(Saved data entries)
========================================================================

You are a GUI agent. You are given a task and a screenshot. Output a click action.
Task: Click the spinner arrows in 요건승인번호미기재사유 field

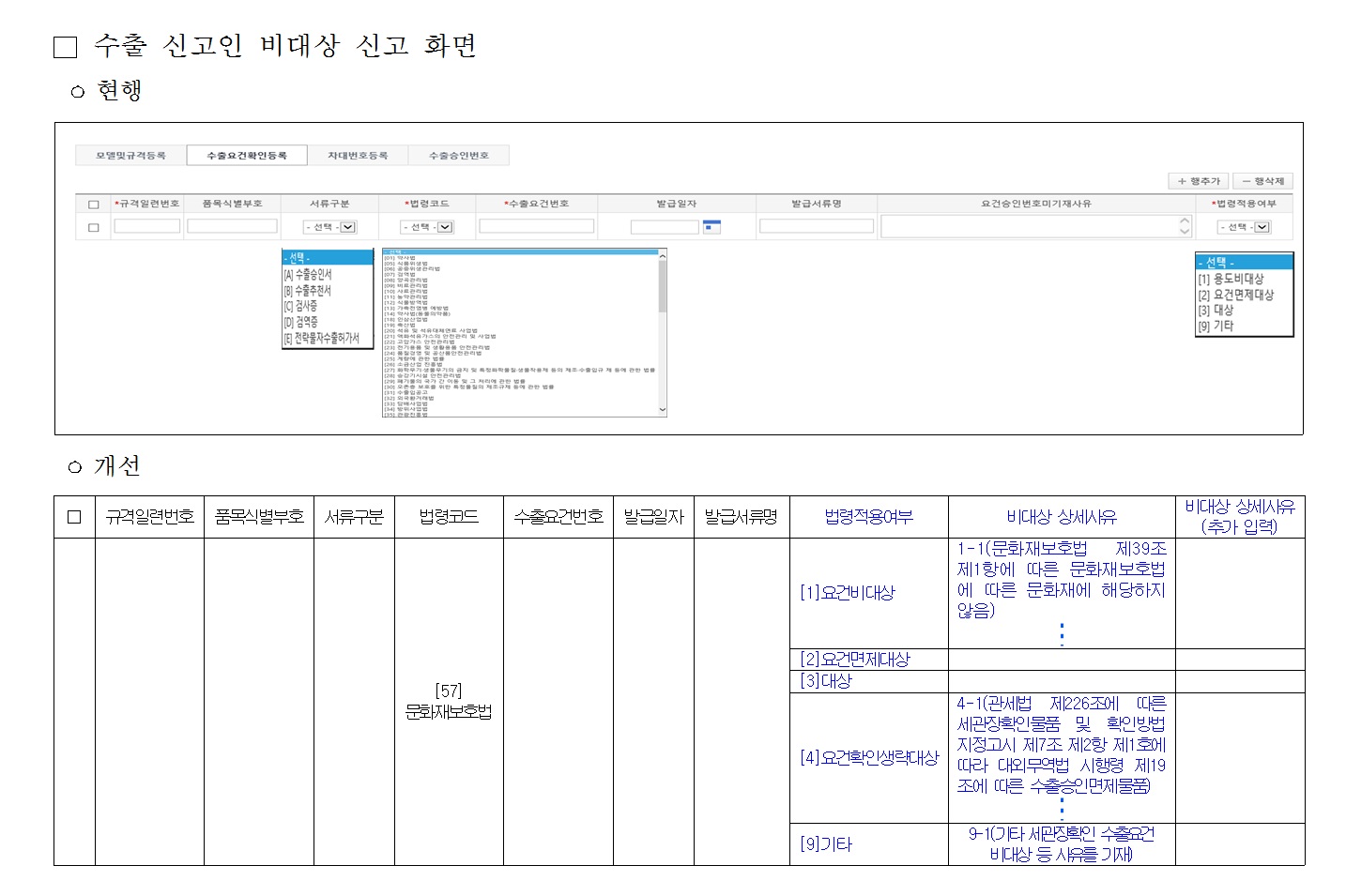[1185, 226]
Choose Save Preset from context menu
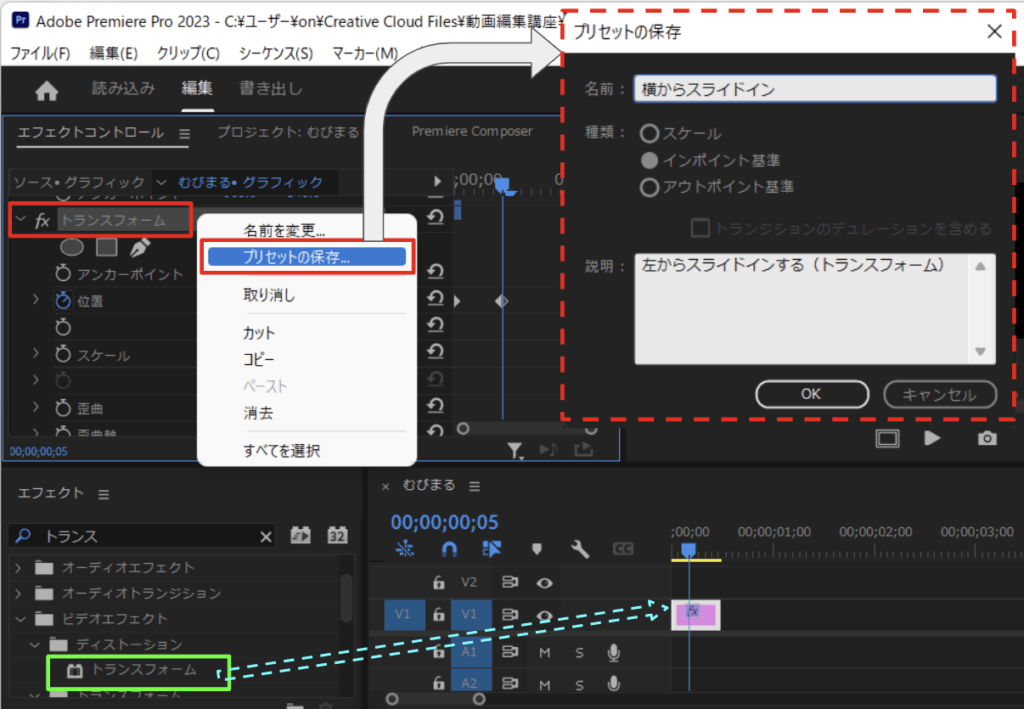The height and width of the screenshot is (709, 1024). (x=306, y=257)
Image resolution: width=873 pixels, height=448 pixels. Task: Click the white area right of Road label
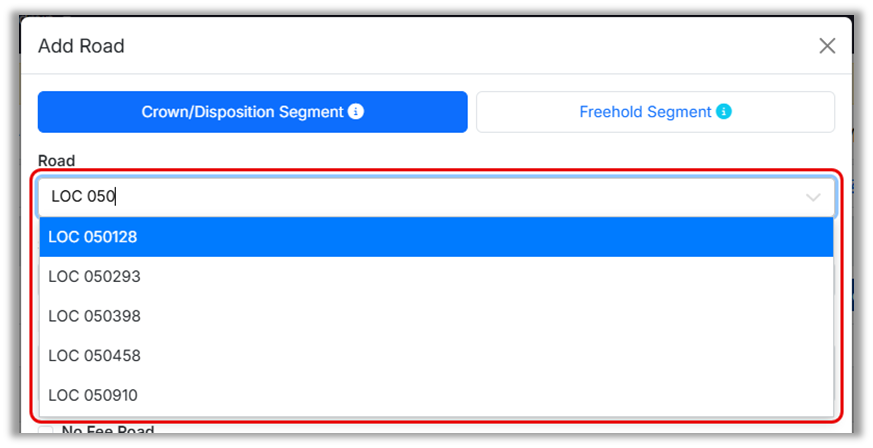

========================================================================

_EXERCISE INSTRUCTIONS_. Repeat all of the entries word for word, but omit the pictures.

_EXERCISE ANSWER_.
You are a GUI agent. You are given a task and a screenshot. Output a click action.
Task: Click the spinner arrows in 요건승인번호미기재사유 field

[1185, 226]
Choose Save Preset from context menu
The height and width of the screenshot is (709, 1024). (x=306, y=257)
Image resolution: width=873 pixels, height=448 pixels. Task: Click the white area right of Road label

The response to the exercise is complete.